» **Problem**:
Below are some records. Retype exactly the lines from the one containing "This screenshot has height=353, width=705." through the one containing "Given: Expand the", both included, skipping every picture.

» **Data to use**:
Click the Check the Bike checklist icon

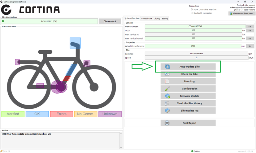point(167,74)
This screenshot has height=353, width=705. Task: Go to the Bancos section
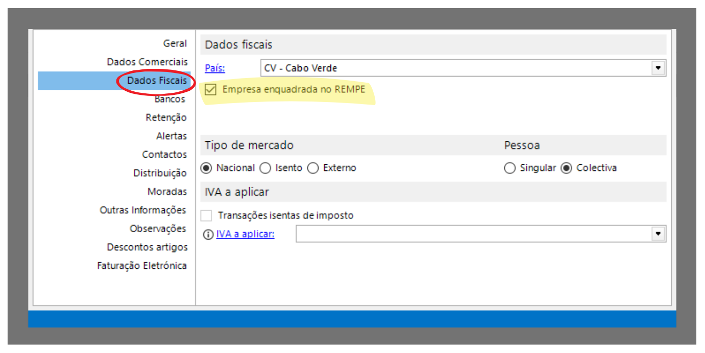169,99

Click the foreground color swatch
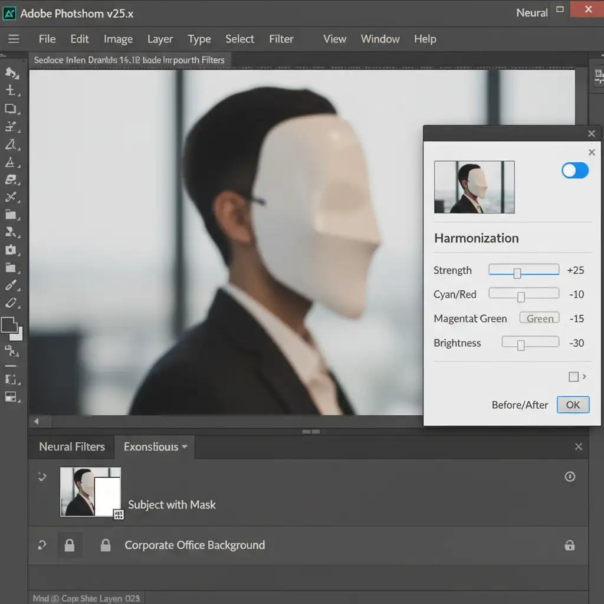9,325
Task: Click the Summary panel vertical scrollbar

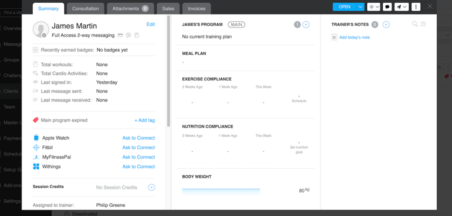Action: coord(169,71)
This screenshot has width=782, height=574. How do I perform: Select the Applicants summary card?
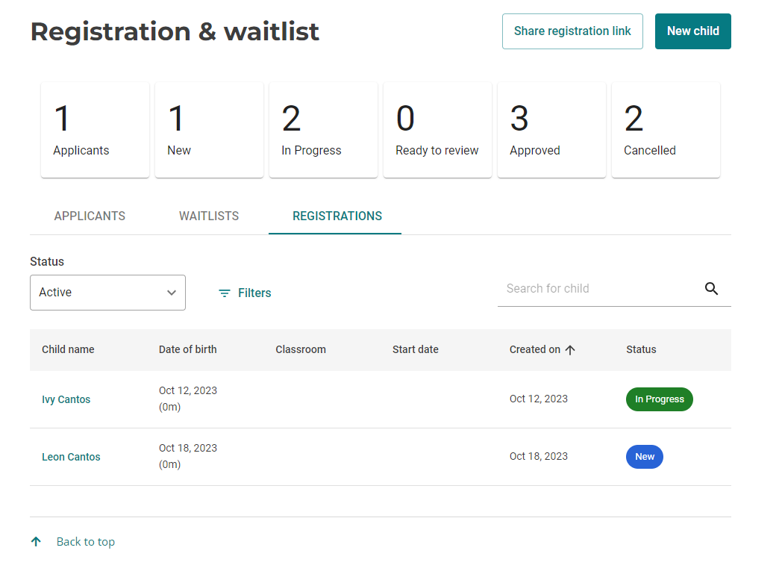[x=95, y=129]
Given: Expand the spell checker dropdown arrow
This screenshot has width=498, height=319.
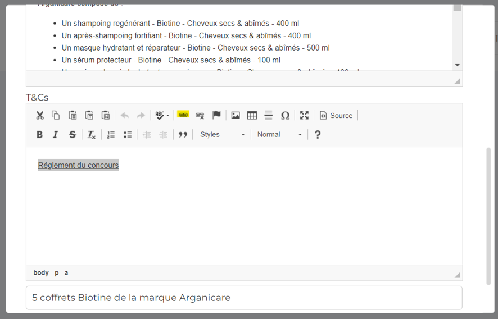Looking at the screenshot, I should 167,116.
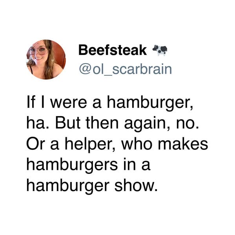The image size is (235, 235).
Task: Click the word 'helper,' in the tweet
Action: tap(90, 145)
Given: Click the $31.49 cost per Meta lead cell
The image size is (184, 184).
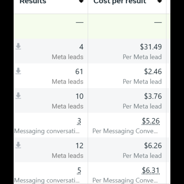Looking at the screenshot, I should point(151,47).
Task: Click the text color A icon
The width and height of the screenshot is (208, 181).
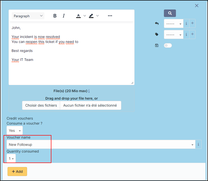Action: click(x=78, y=16)
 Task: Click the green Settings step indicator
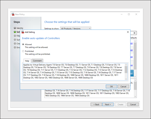15,32
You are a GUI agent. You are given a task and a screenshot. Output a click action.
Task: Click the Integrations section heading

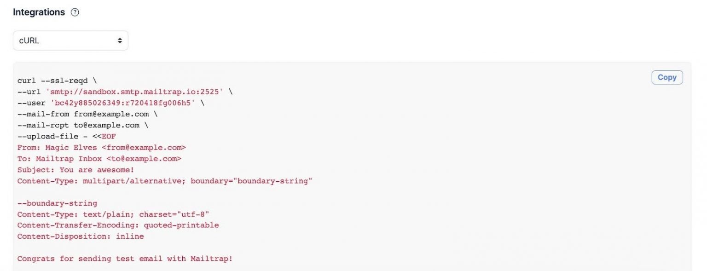tap(39, 12)
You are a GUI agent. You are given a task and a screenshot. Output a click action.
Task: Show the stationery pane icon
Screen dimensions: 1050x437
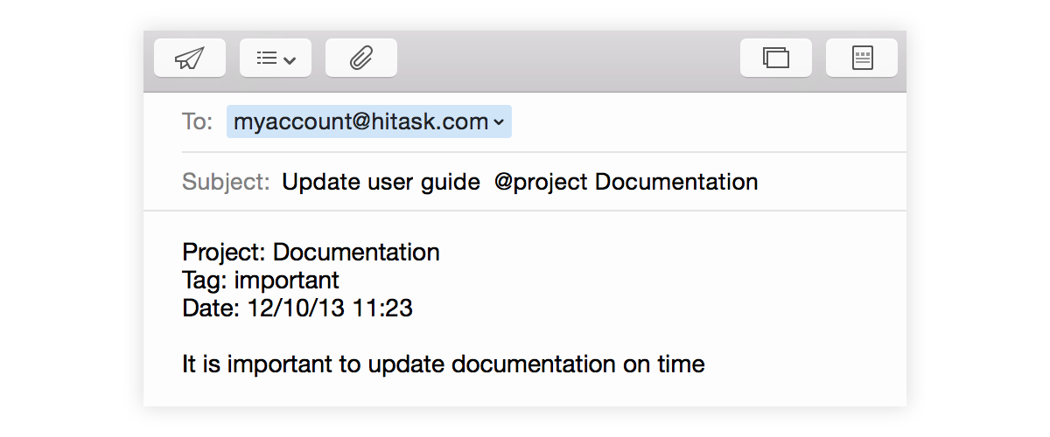pos(862,59)
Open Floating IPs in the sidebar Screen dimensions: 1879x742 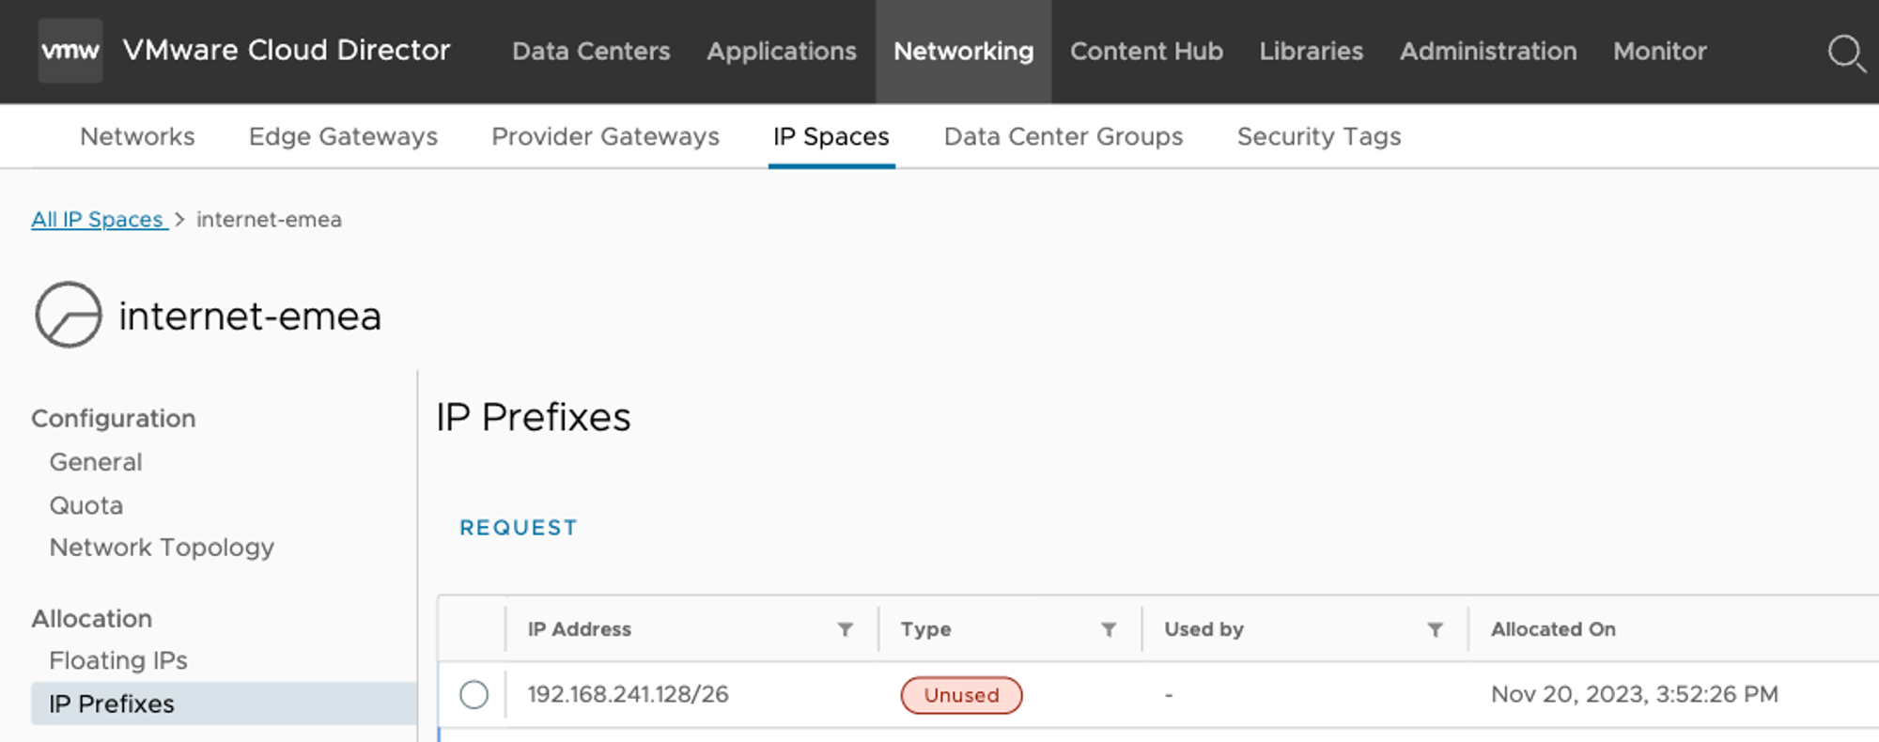pos(118,660)
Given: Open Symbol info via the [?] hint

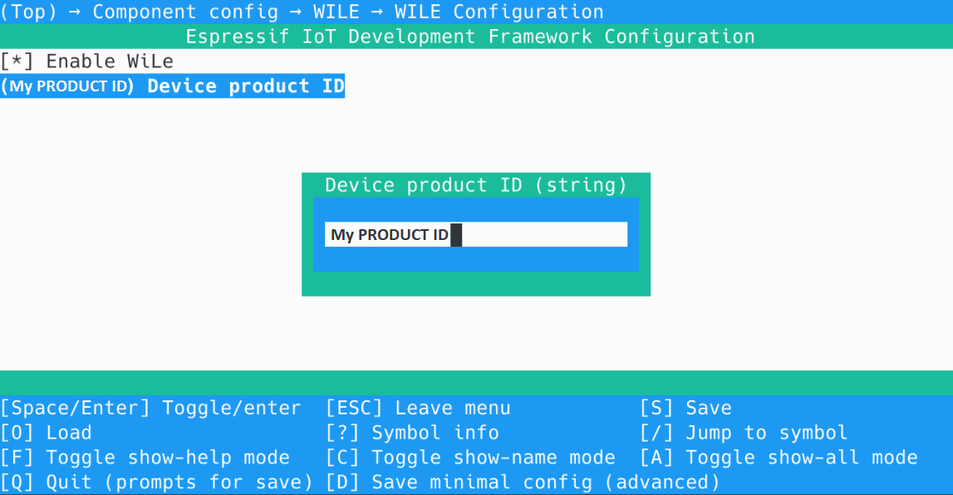Looking at the screenshot, I should 412,433.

» **Answer below**:
This screenshot has height=353, width=705. Task: Go to the Bancos section
169,99

Click the foreground color swatch
9,325
Task: Click the Summary panel vertical scrollbar

Action: coord(169,71)
This screenshot has width=782, height=574. How do I perform: Select the Applicants summary card?
[x=95, y=129]
Given: Expand the spell checker dropdown arrow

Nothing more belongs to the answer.